Ясное дело, она тоже как-то заполняла выходные и праздники, но порой становилось прямо-таки нестерпимо. Потому самый будничный день недели понедельник - был для Анастасии всегда праздником. Сегодня же, к сожалению, не понедельник - пятница, вот и приходилось торчать на этой неинтересной встрече, неинтересной не по сути, а по тому, что из нее сделает их редактор, который загонит ее под рубрику "Ученые - пятилетке", даст тридцать строк мертвого текста и не выберет ни одной из фотографий, сделанных Анастасией, ссылаясь на необходимость "экономить газетную площадь", и даже не испугается издевательского вопроса своей дерзкой сотрудницы: "А зачем экономить?"
Академики разъезжались в новых "Волгах", Анастасия подошла к своим "Жигулям" и тут заметила Карналя. Он шел пешком. Не имел машины или не захотел задерживать шофера? Неожиданно мелькнуло озорное: а ну как предложу подвезти? Так, нечто неуловимое, шаловливое - прихоть, каприз.

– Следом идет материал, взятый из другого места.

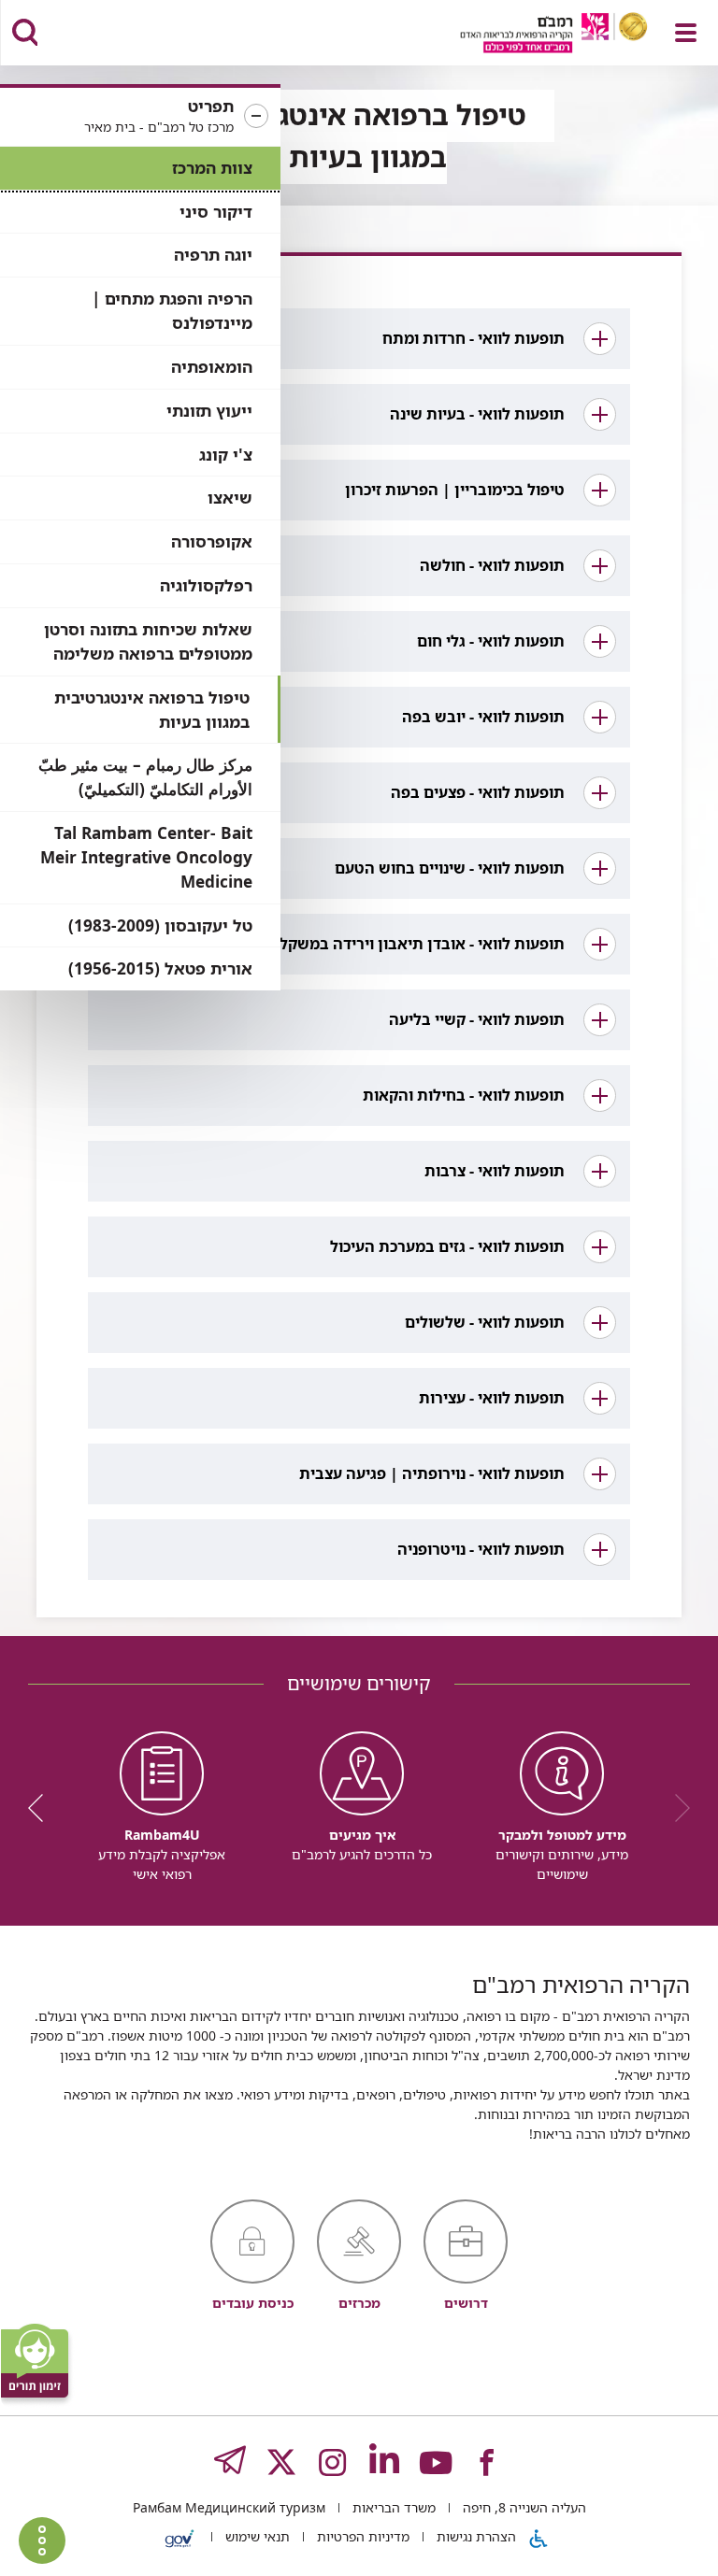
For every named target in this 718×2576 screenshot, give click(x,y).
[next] (42, 1808)
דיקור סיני (216, 211)
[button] (140, 117)
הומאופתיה (211, 366)
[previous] (676, 1808)
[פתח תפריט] (685, 32)
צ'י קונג (225, 454)
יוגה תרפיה (213, 254)
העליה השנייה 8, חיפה (522, 2507)
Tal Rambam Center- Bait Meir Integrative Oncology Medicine (146, 857)
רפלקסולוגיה (206, 585)
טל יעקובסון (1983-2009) (160, 925)
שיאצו (230, 497)
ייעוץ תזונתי (209, 410)
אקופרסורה (211, 541)
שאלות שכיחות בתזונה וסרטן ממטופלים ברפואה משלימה (148, 641)
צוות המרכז (212, 167)
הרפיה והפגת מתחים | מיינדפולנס (172, 311)
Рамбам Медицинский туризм (229, 2507)
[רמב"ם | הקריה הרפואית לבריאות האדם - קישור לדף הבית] (531, 35)
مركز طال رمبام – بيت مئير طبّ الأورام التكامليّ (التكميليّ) (145, 777)
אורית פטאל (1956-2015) (160, 968)
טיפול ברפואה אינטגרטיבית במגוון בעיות (152, 710)
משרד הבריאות (392, 2507)
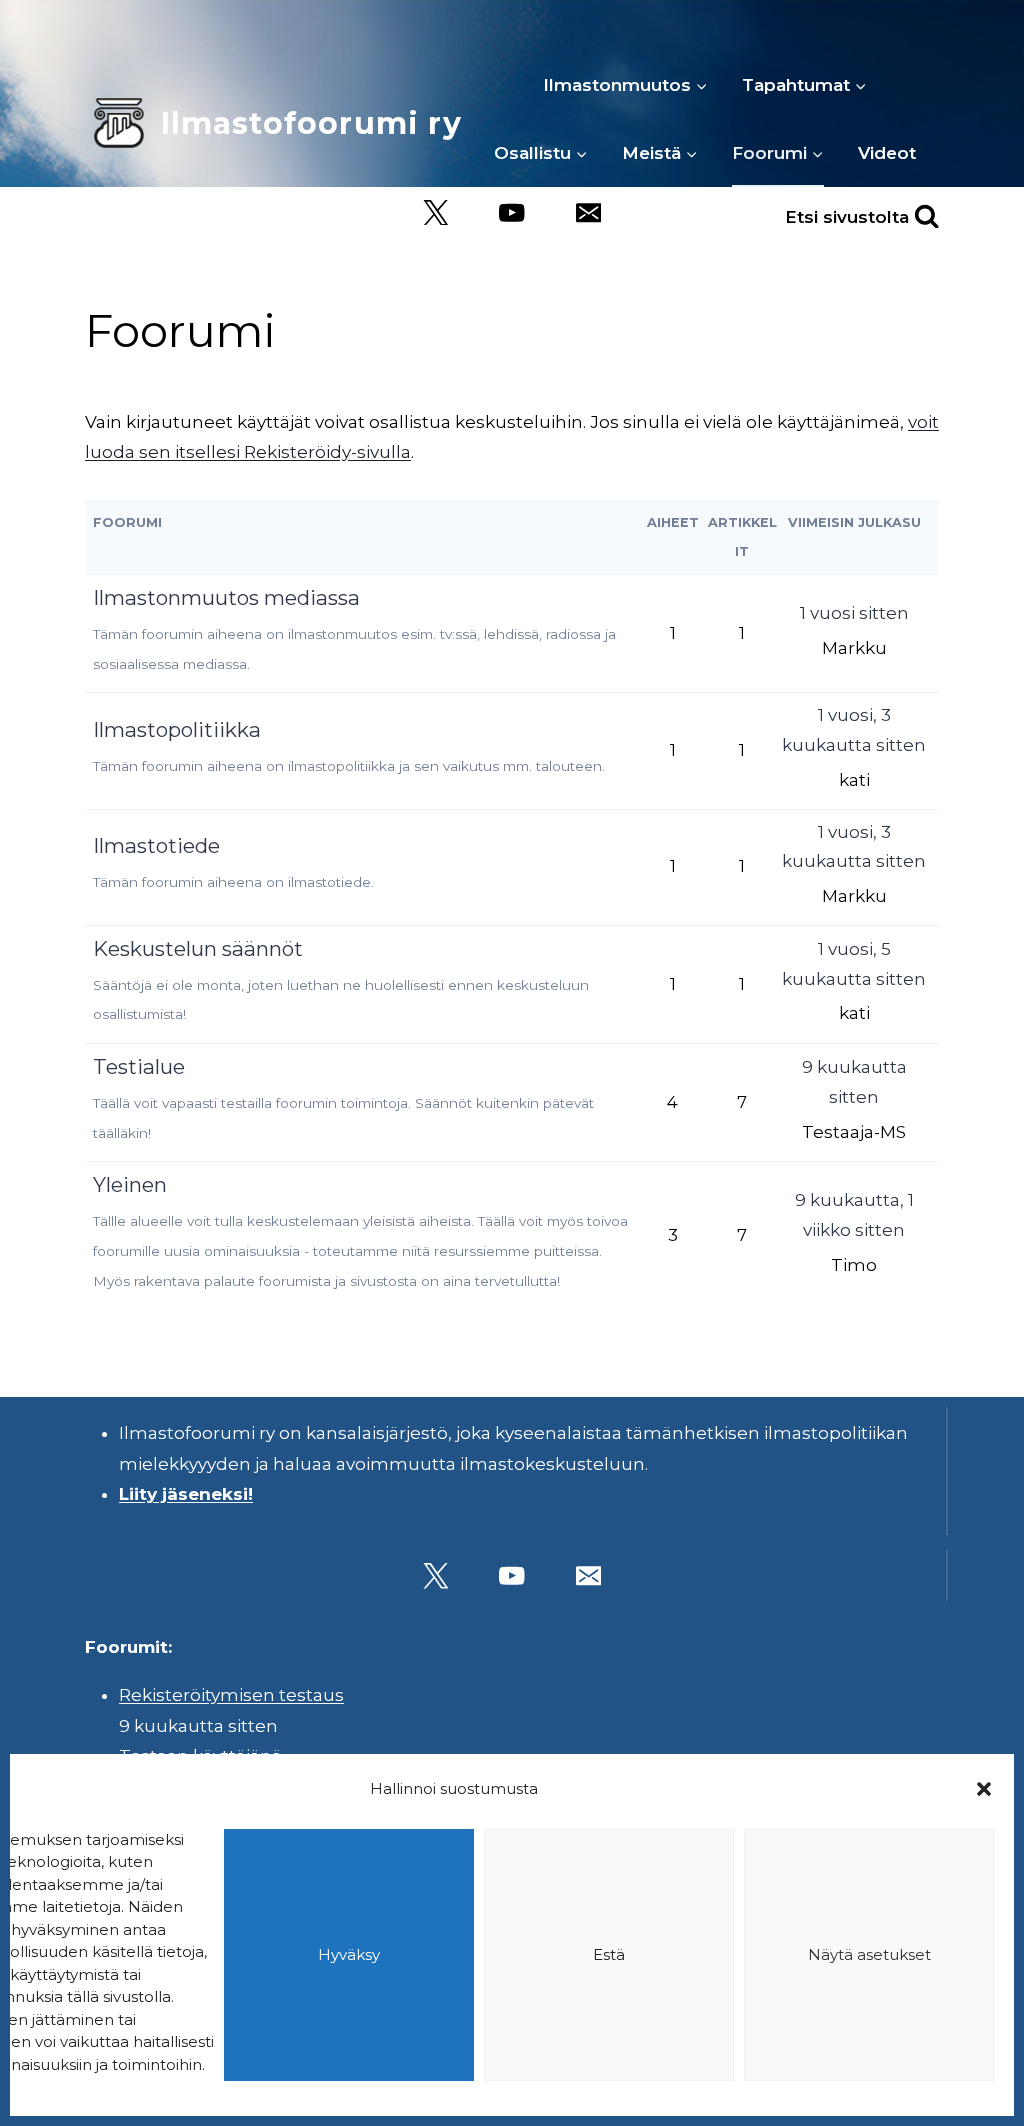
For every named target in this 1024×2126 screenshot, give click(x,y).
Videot (887, 153)
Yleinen (130, 1184)
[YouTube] (512, 212)
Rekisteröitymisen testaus (231, 1695)
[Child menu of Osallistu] (541, 153)
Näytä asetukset (869, 1954)
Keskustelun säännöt (198, 948)
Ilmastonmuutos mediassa (226, 597)
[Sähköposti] (588, 212)
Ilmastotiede (156, 845)
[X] (435, 212)
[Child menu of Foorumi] (778, 153)
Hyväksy (349, 1954)
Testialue (139, 1066)
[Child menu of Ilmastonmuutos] (625, 85)
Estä (609, 1954)
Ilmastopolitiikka (177, 729)
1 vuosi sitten (854, 613)
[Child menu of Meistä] (660, 153)
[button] (984, 1789)
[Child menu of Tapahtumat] (804, 85)
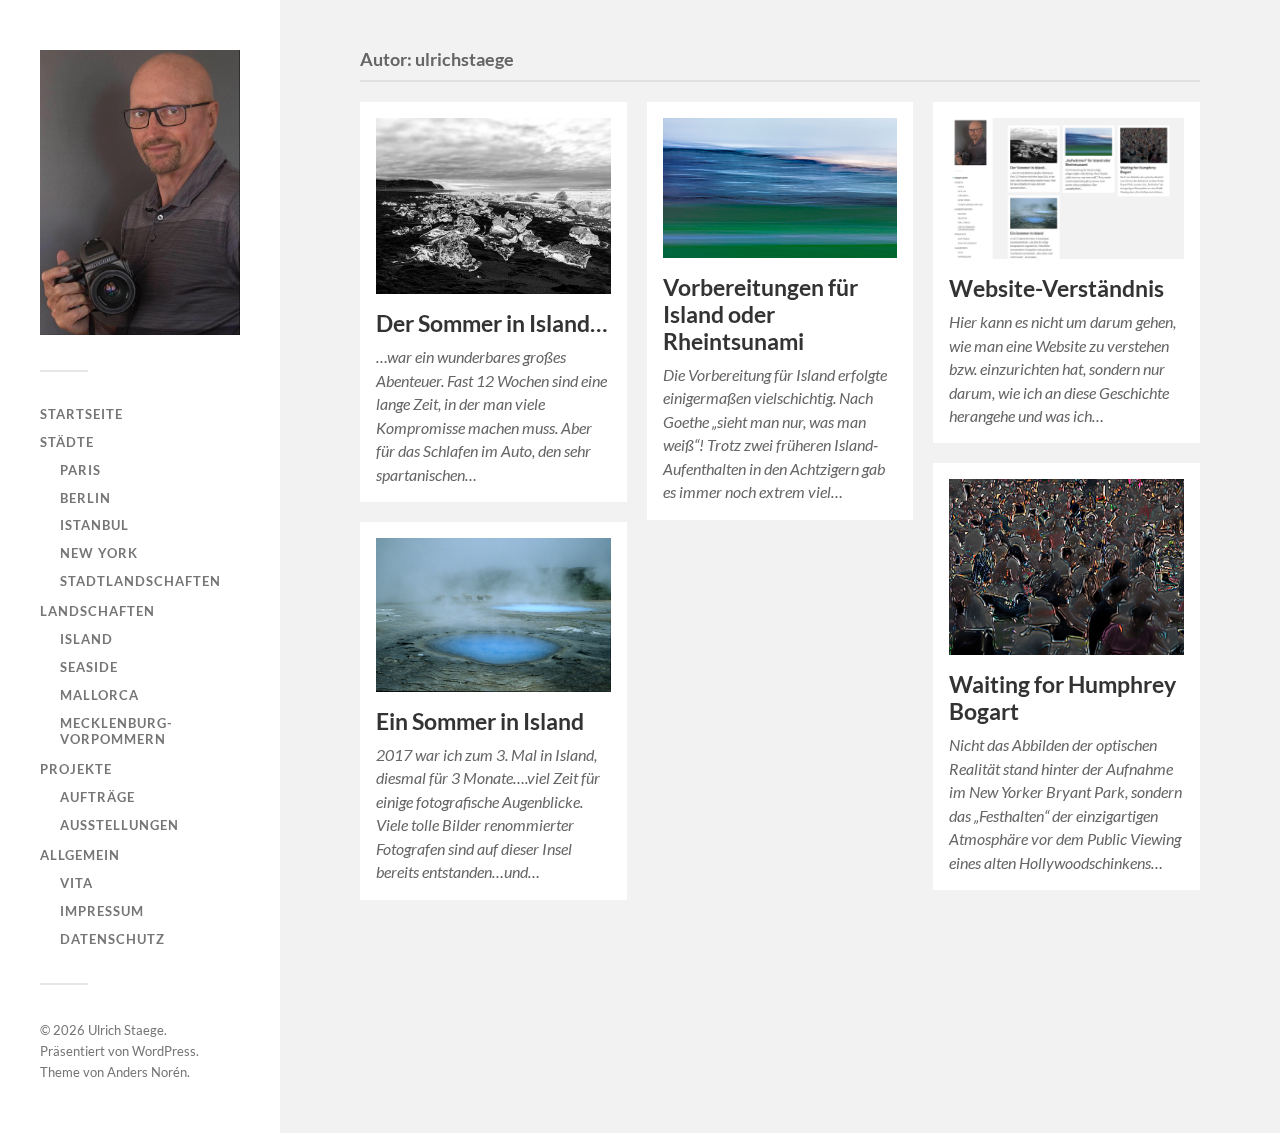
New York (99, 553)
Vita (76, 883)
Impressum (102, 911)
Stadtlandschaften (140, 581)
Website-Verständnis (1056, 288)
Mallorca (99, 695)
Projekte (76, 769)
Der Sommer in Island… (491, 323)
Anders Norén (147, 1072)
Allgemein (80, 855)
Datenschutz (112, 939)
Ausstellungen (119, 825)
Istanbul (94, 525)
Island (86, 639)
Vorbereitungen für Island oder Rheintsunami (760, 314)
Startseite (81, 414)
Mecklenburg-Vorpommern (116, 731)
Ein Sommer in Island (480, 721)
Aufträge (97, 797)
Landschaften (97, 611)
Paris (80, 470)
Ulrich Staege (126, 1030)
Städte (67, 442)
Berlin (85, 498)
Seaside (89, 667)
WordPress (164, 1051)
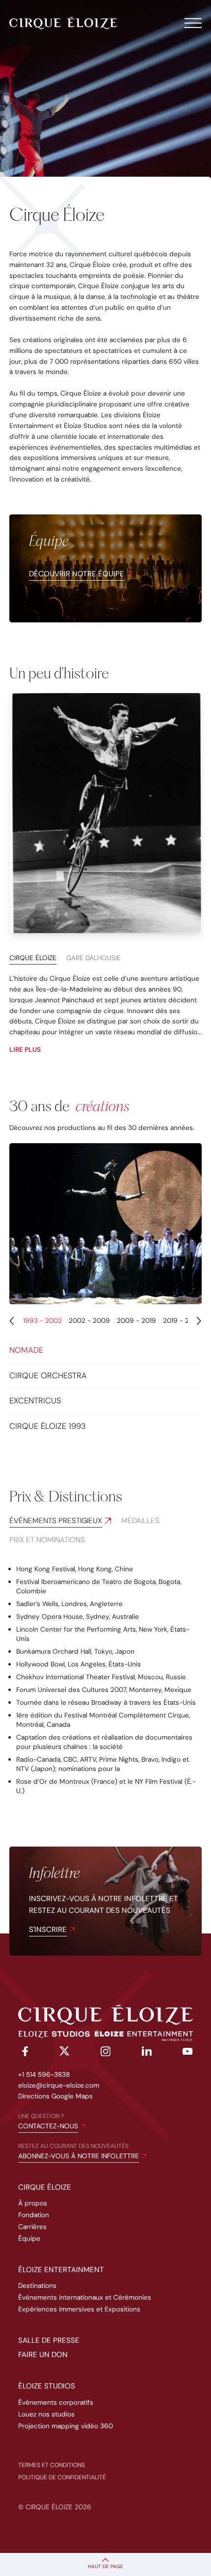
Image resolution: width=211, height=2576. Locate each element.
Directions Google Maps (55, 2096)
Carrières (32, 2226)
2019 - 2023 (183, 1320)
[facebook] (23, 2053)
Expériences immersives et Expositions (79, 2309)
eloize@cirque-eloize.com (58, 2085)
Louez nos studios (46, 2414)
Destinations (37, 2285)
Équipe (29, 2238)
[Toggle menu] (193, 23)
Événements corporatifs (55, 2402)
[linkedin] (147, 2052)
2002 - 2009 (90, 1320)
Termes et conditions (51, 2465)
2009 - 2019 (137, 1320)
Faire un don (43, 2355)
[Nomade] (105, 1223)
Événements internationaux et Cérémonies (84, 2297)
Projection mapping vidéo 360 (65, 2425)
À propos (32, 2203)
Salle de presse (48, 2340)
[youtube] (188, 2052)
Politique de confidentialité (62, 2477)
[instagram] (106, 2053)
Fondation (33, 2214)
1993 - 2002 (43, 1320)
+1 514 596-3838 (44, 2074)
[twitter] (64, 2052)
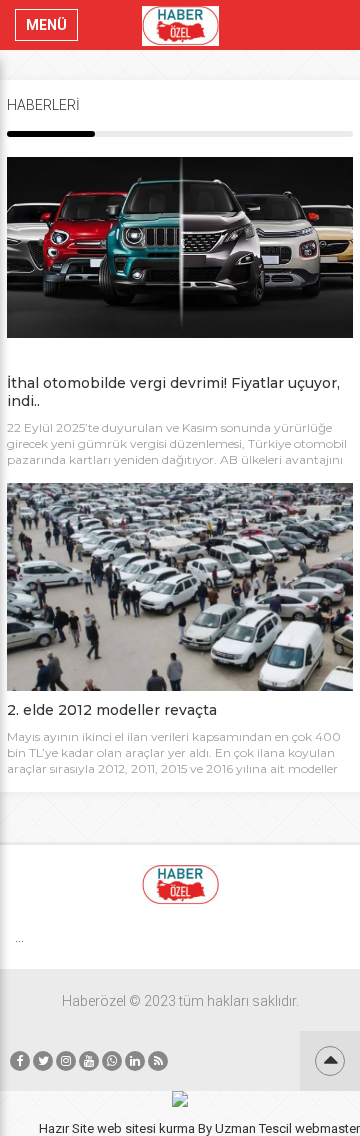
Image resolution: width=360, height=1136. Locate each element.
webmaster (327, 1128)
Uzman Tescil (253, 1128)
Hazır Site (66, 1128)
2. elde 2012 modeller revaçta (112, 710)
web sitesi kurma (146, 1128)
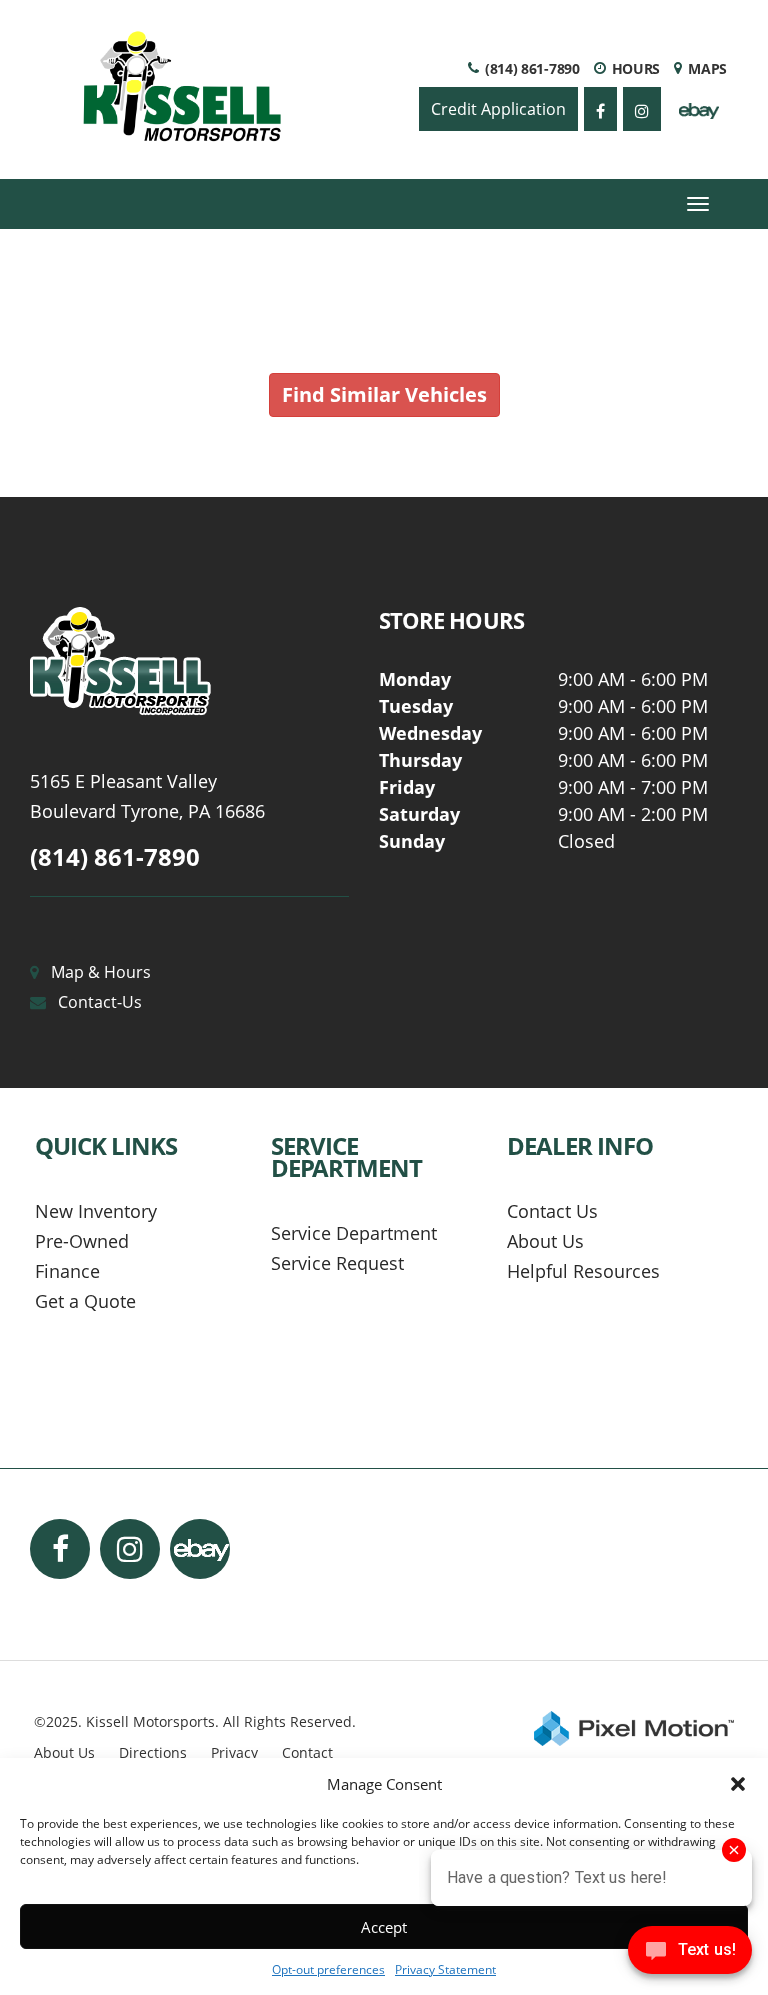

Но от своего намерения отказалась сразу же, особенно когда заметила, как еще два человека последовали за Карналем. Тоже академики? Но они, кажется, не выступали. Не догоняют Карналя. Может, оберегают его от таких, как она?
Анастасия рванула в свою редакцию. Не отличалась последовательностью в мыслях. И пока доехала, напрочь забыла о Карнале. Сдала пленку в фотолабораторию, через час забрала еще чуть влажные снимки, стряхивая, пошла к редактору.
Тот думал. Ужасно любил этот процесс. Надоедал всем сотрудникам редакции, ежедневно напоминая, призывая, требуя: "Думайте! Давайте новые идеи!" Сам тоже часто любил показывать, как думает, сидел расслабленно за широким своим столом, убрав с него все бумаги, затуманенный взгляд направлен в никуда, на лице страдание, как от чего-то кислого, полная беззащитность во всей фигуре: смилуйтесь, не мешайте человеку сосредоточиться! Редакционные острословы это редакторское состояние определили довольно ехидно: "Сон на посту!" Все равно никаких оригинальных идей их редактору никогда в голову не приходило - ни в часы обычной суеты, ни в эти минуты "думания". Наверное, когда думают, не показывают этого, потому что еще никому не удалось доказать невидимое.
Секретарша попыталась не пустить Анастасию, но это было просто смешно. Материал в номер: "Ученые - пятилетке". Какое тут может быть думание?
Она влетела в редакторский кабинет, не дала времени редактору на возмущение и жалобы, веером расстелила перед ним целый иконостас академиков: вот люди, которые действительно умеют думать. Редактор застонал от профессиональной зависти. С этими людьми он не мог бы выдержать конкуренции, хотя, по правде говоря, истинный журналист всегда чувствует себя выше всех академий на свете, ибо не они пишут о нем, а он о них, не они оценивают его работу, а он - их, не они делают его имя известным народу, а он прославляет (или же замалчивает) их.
- Так что? - спросил редактор.
- В номер. "Ученые - пятилетке". Текст сейчас будет с машинки. Пятьдесят строк.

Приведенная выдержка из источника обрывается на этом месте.